▶ Your instructions
Extract the entries that run from the line containing "This screenshot has width=857, height=468." through the line containing "(830, 161).", copying them verbatim and leaving out the pictures.

▶ Input for this task
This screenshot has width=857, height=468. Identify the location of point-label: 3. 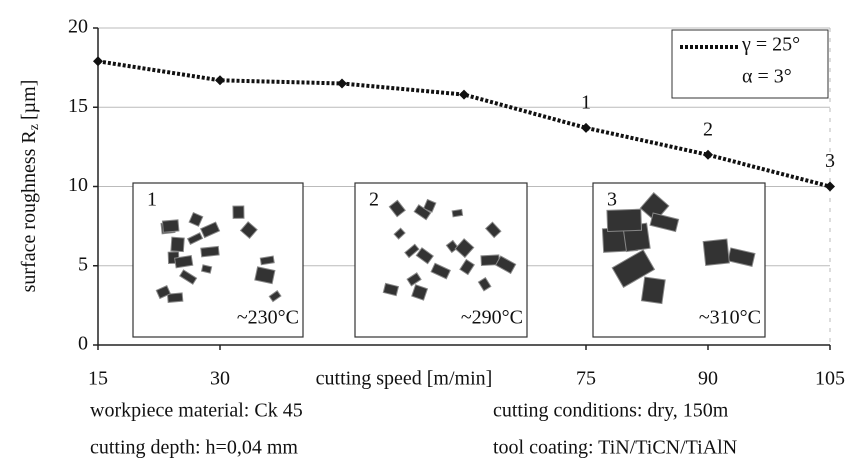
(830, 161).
...
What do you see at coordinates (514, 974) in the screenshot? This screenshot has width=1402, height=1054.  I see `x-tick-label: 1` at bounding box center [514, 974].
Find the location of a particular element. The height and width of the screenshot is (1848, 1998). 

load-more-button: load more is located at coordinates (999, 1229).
--
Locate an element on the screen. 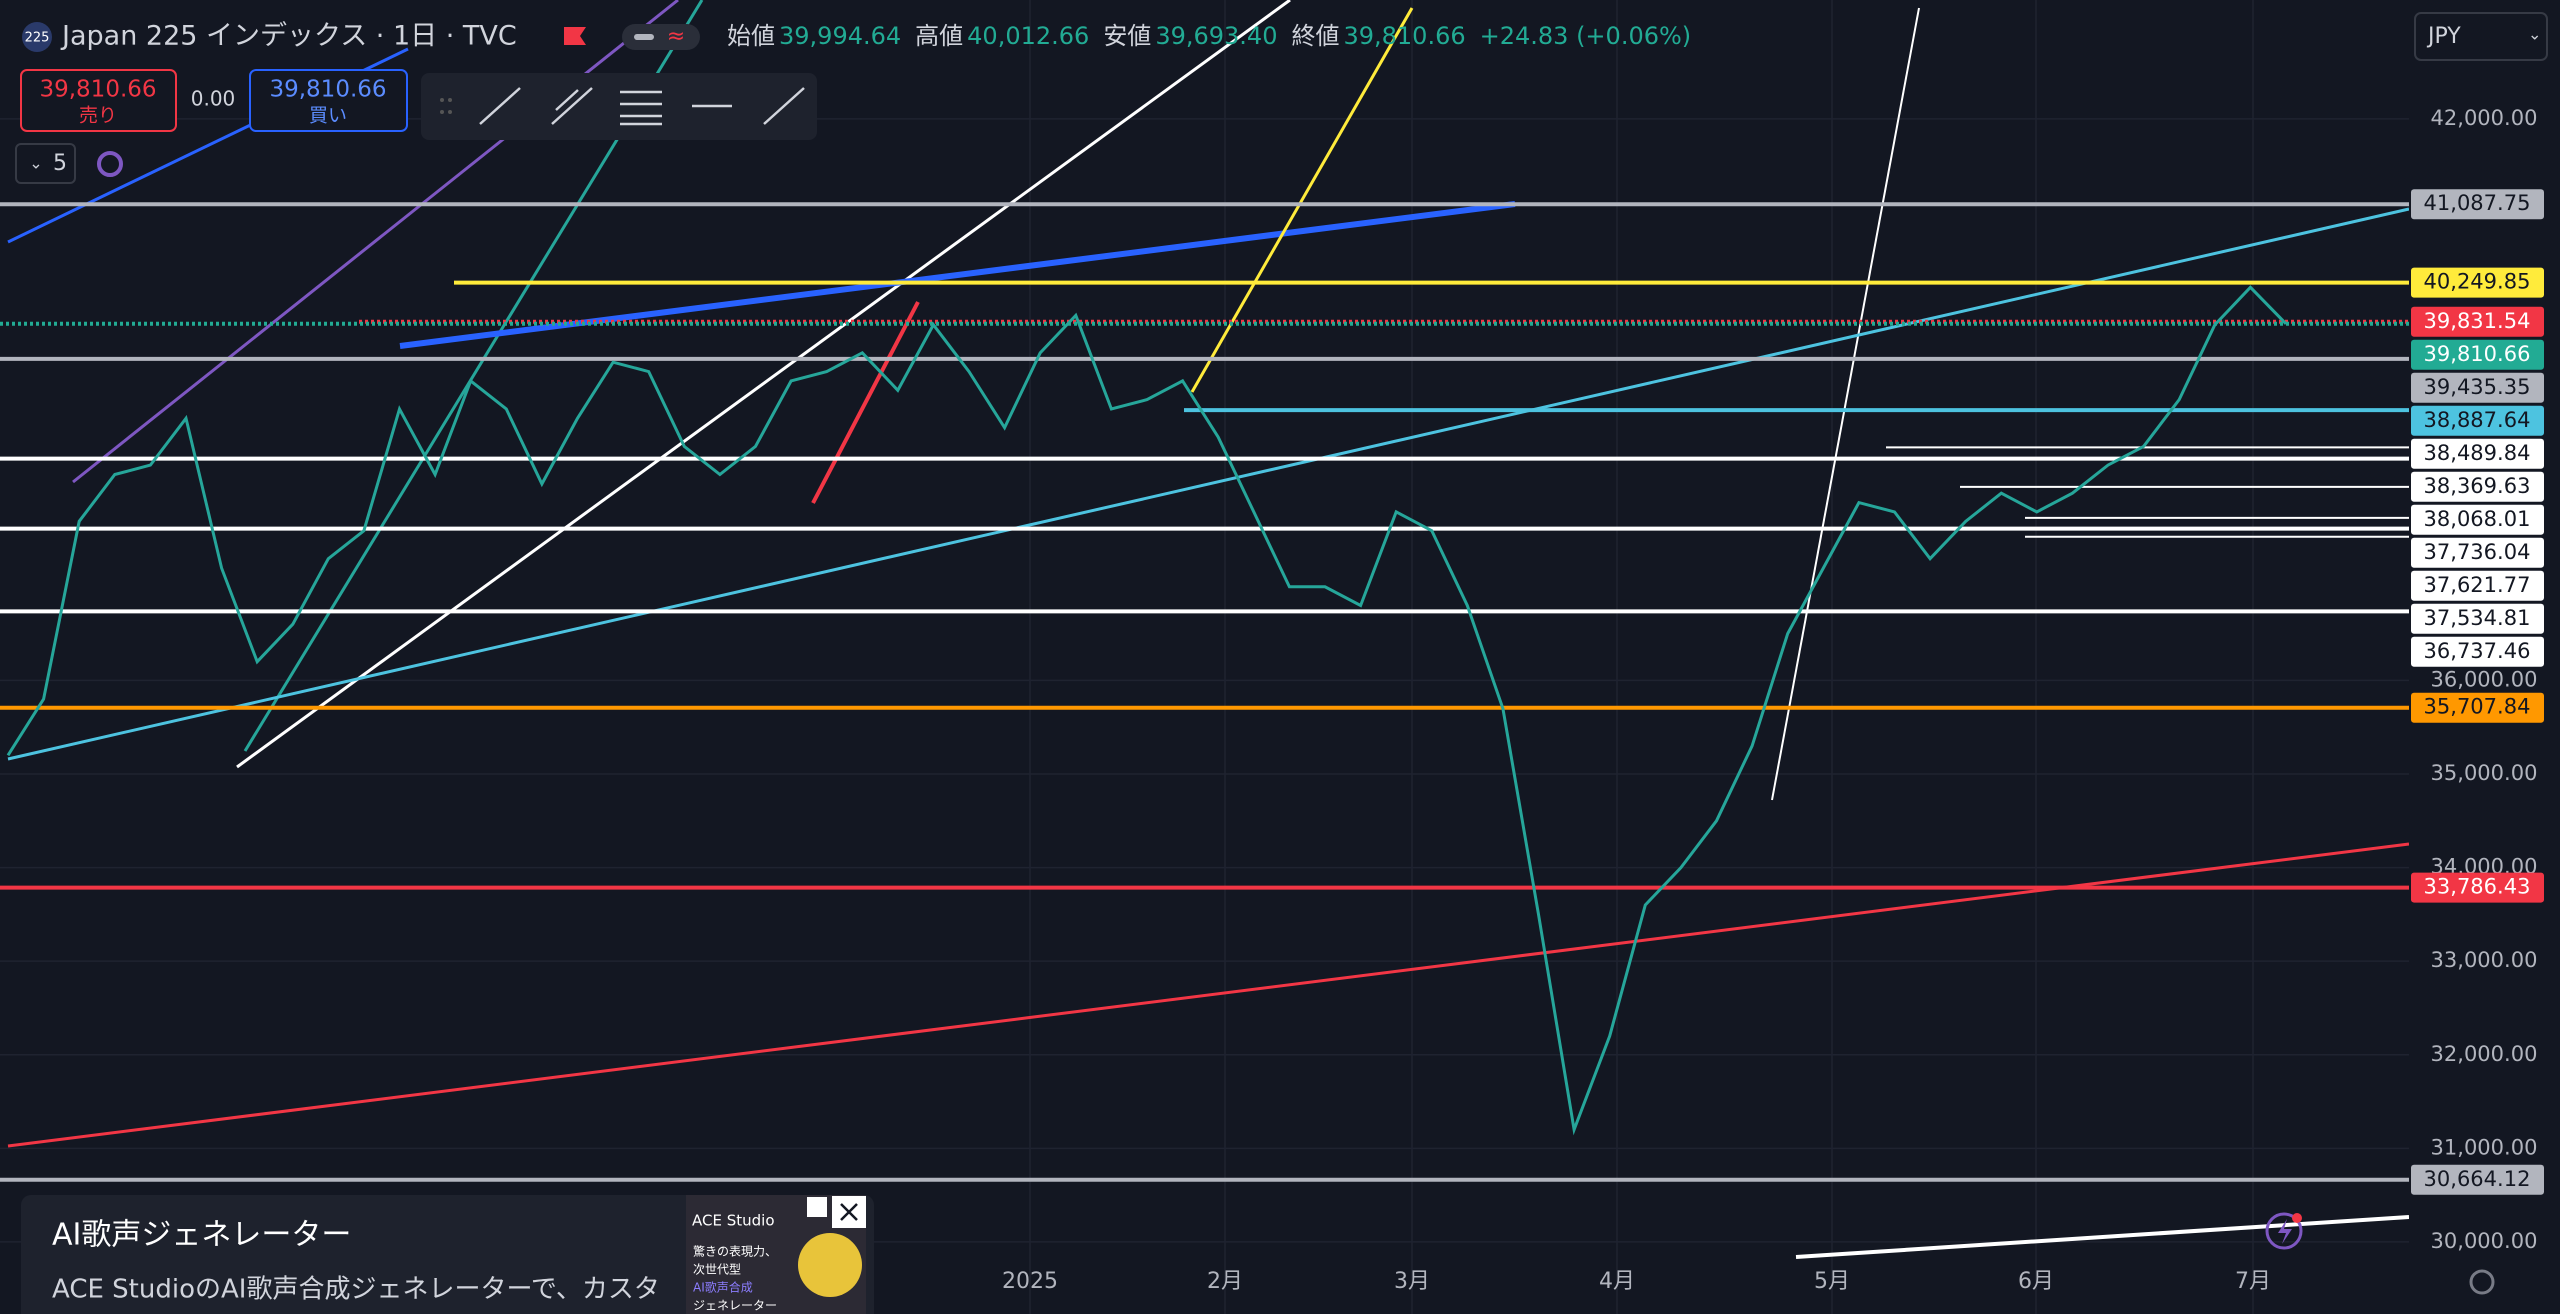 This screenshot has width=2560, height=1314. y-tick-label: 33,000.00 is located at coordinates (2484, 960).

▶ Answer to this exercise
This screenshot has width=857, height=468. Identify the location of point-label: 3. 
(830, 161).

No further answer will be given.